====== DATA TO EXAMINE

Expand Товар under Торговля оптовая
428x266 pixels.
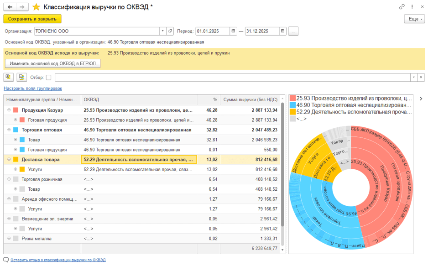coord(15,140)

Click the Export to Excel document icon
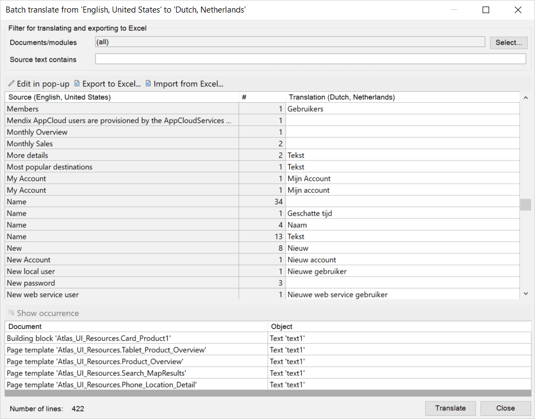pyautogui.click(x=77, y=84)
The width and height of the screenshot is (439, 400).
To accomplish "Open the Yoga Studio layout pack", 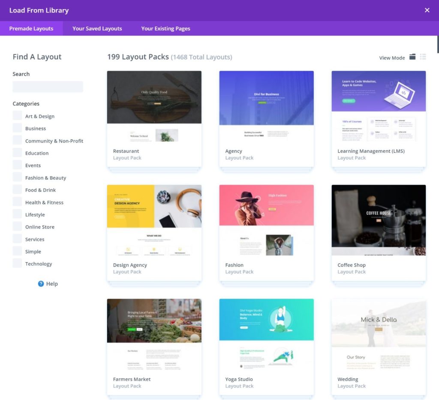I will (266, 344).
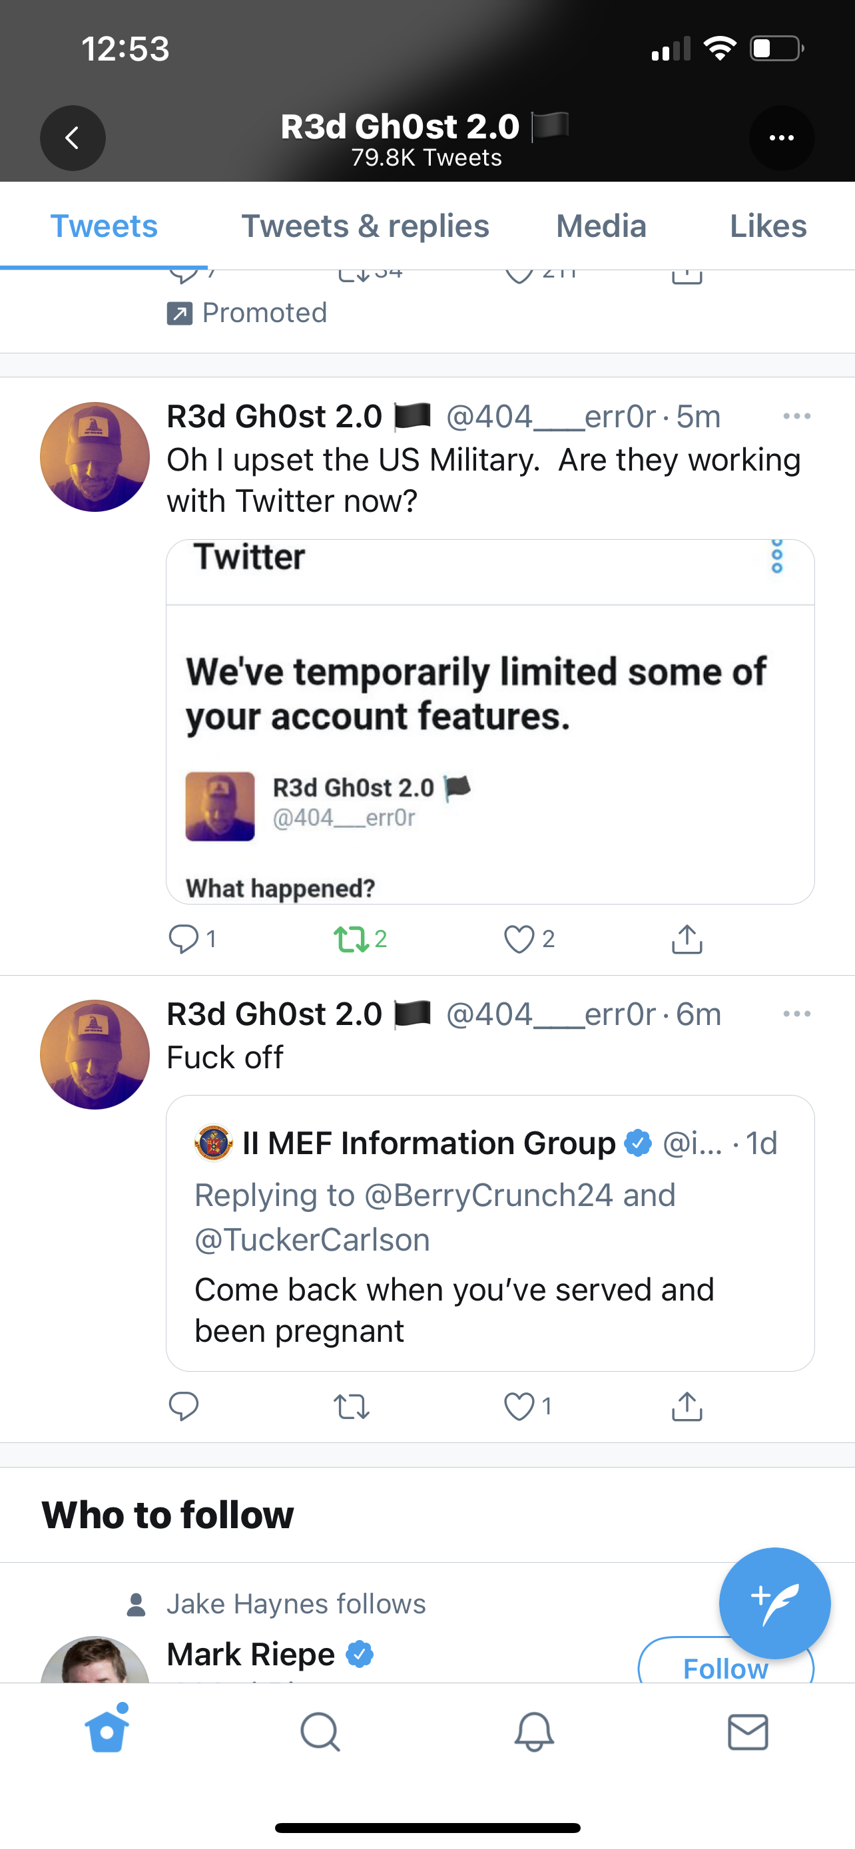Screen dimensions: 855x1849
Task: Reply to the 'Fuck off' tweet
Action: pos(184,1407)
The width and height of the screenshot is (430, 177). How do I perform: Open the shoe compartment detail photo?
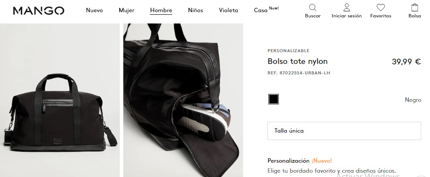[183, 100]
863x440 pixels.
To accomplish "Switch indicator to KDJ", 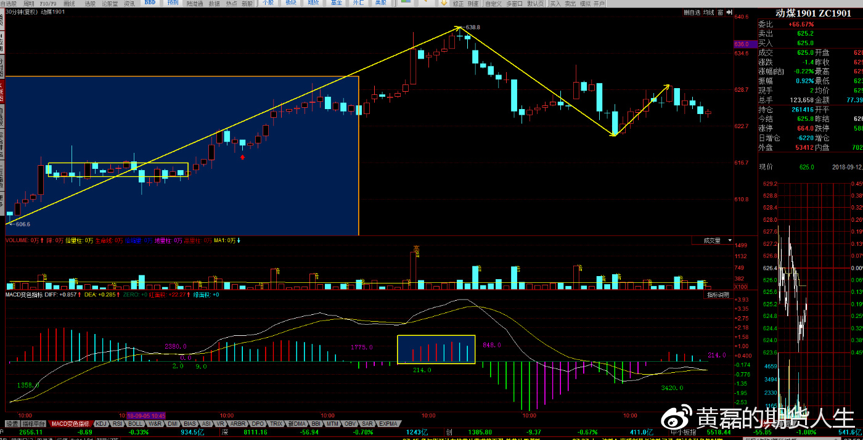I will [x=101, y=424].
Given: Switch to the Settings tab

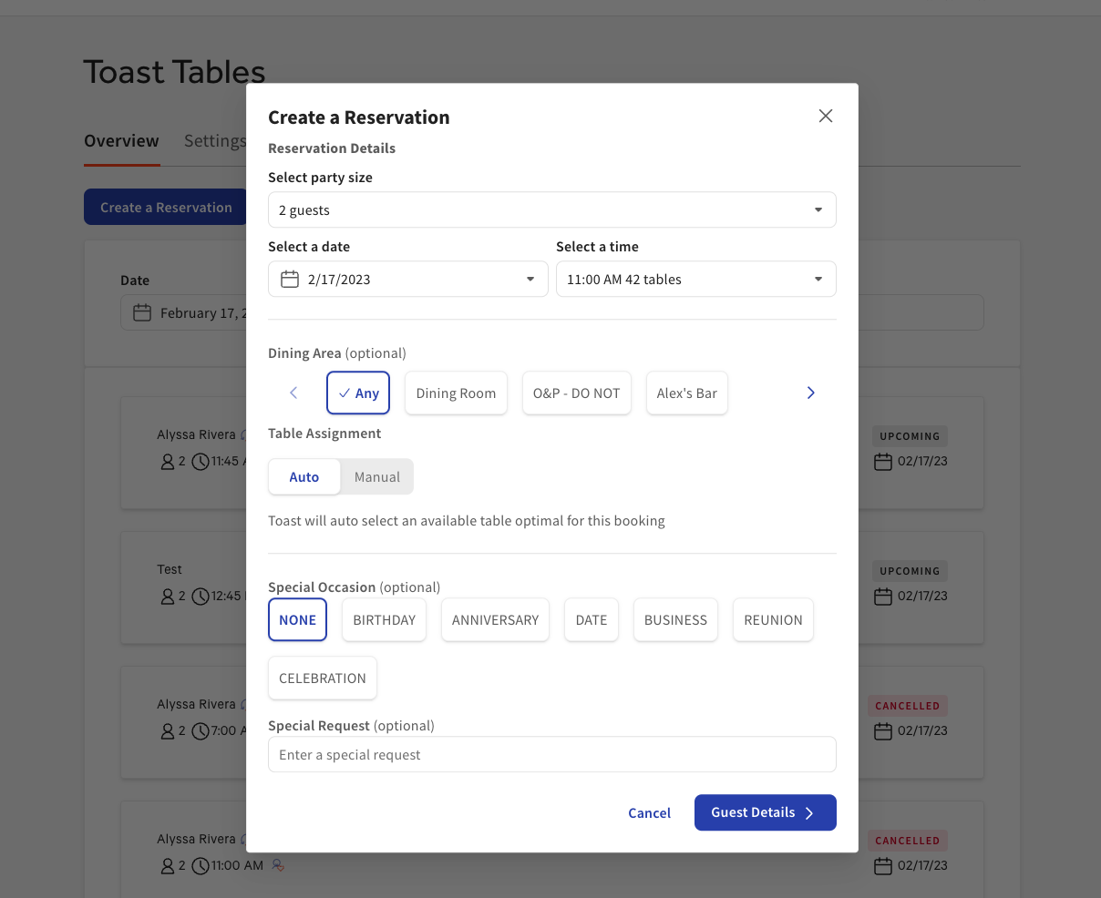Looking at the screenshot, I should click(215, 140).
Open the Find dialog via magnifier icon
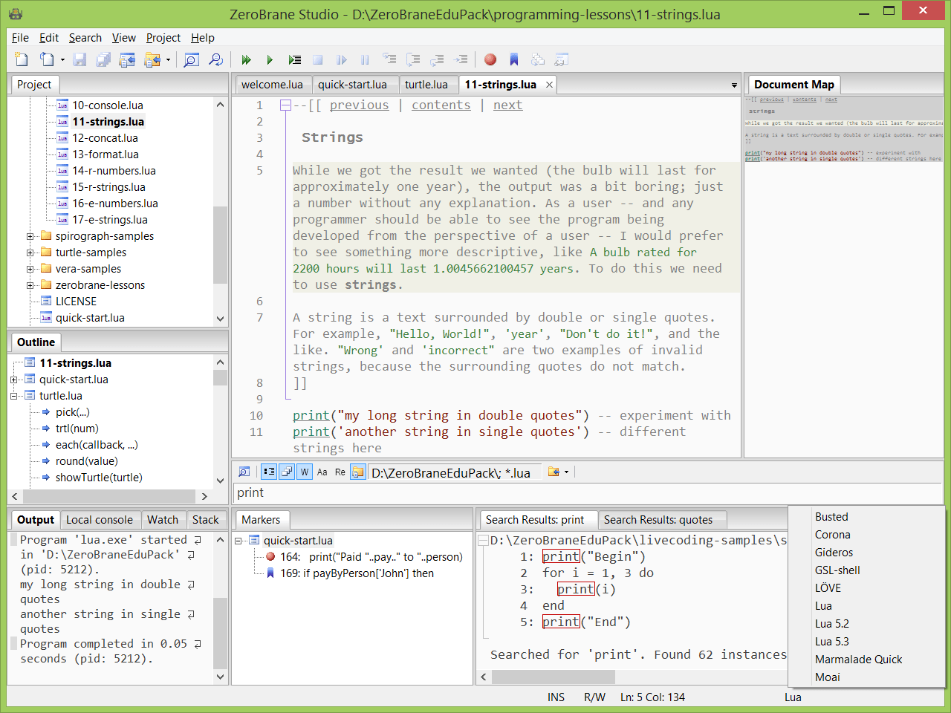Image resolution: width=951 pixels, height=713 pixels. [x=191, y=59]
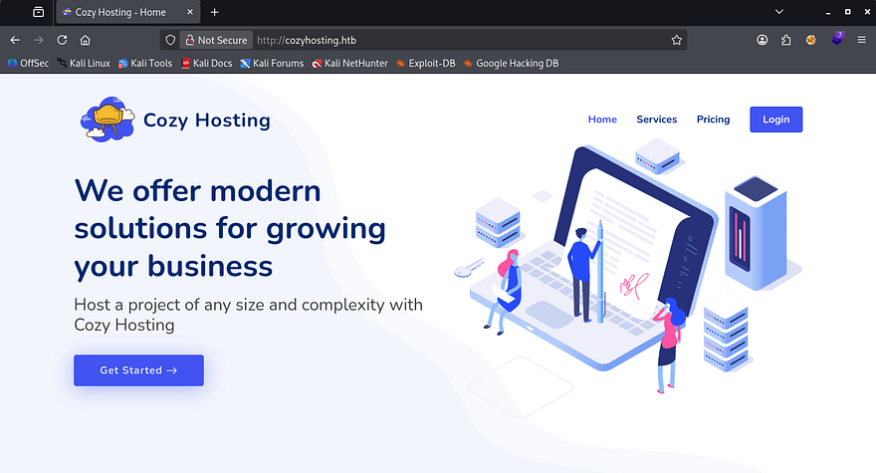
Task: Expand the list all tabs chevron
Action: click(777, 12)
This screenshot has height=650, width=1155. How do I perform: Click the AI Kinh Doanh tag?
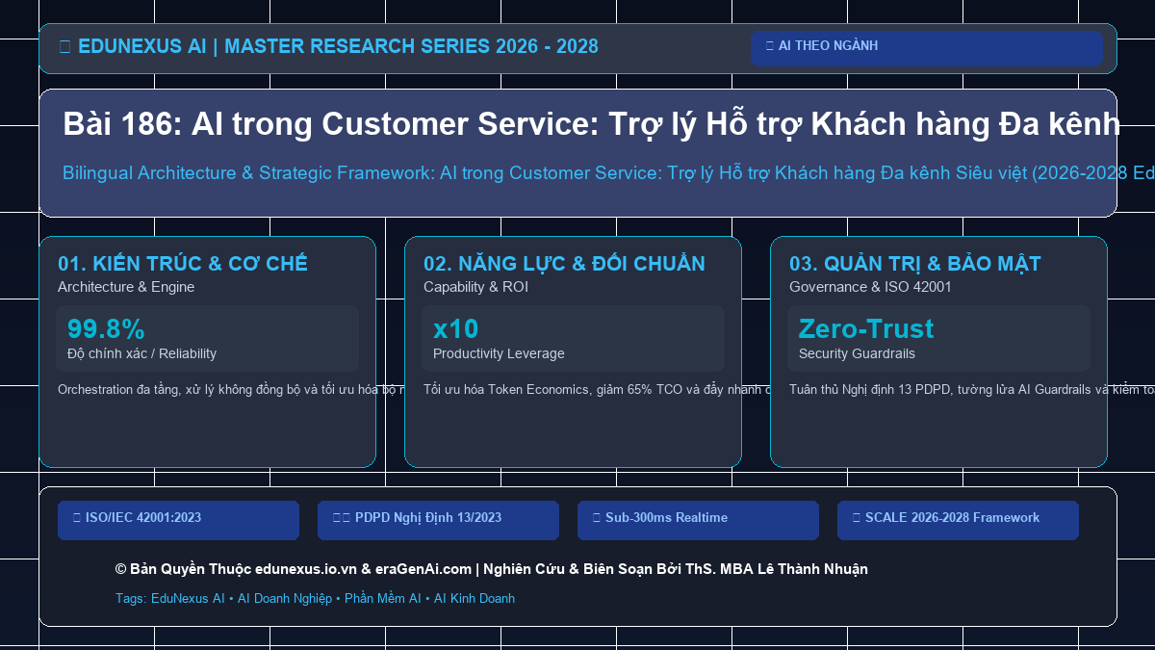click(x=475, y=599)
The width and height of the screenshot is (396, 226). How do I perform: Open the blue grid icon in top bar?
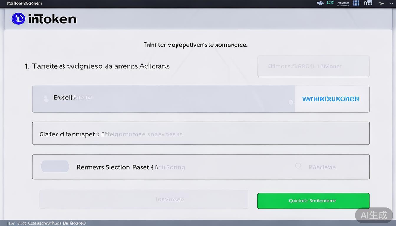[356, 3]
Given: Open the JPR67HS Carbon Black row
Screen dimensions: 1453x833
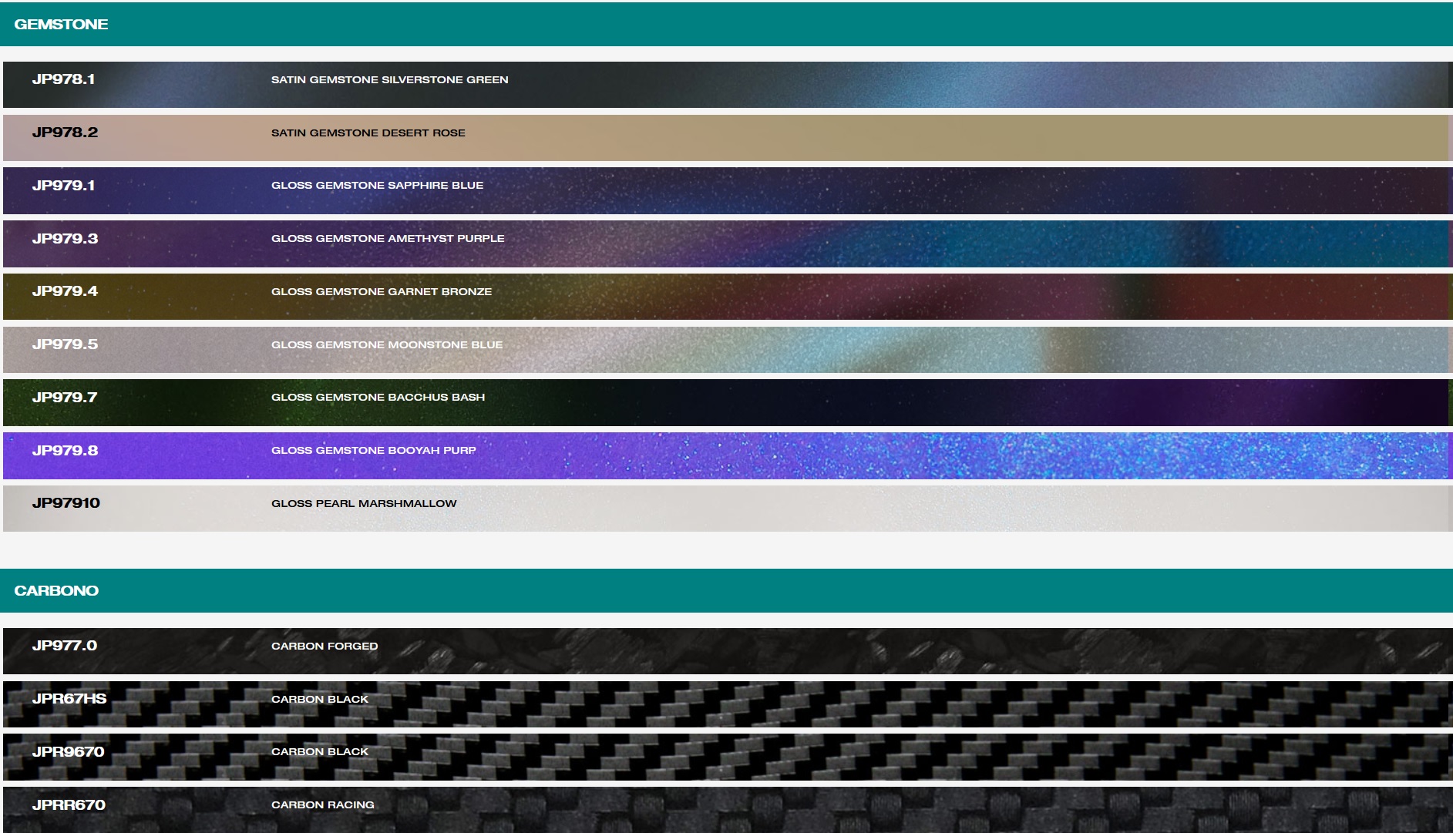Looking at the screenshot, I should (725, 704).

============

§ ASSIGNMENT
What is needed is an exact copy of only the lines from the line containing "This screenshot has" through the last line of the entries, inclusive, without the pictures.

§ WRITTEN REPLY
This screenshot has height=650, width=1155. How do I perform: Click the AI Kinh Doanh tag?
click(x=475, y=599)
The width and height of the screenshot is (396, 226). How do I perform: Open the blue grid icon in top bar?
[356, 3]
Given: Open the JPR67HS Carbon Black row
Screen dimensions: 1453x833
Looking at the screenshot, I should (725, 704).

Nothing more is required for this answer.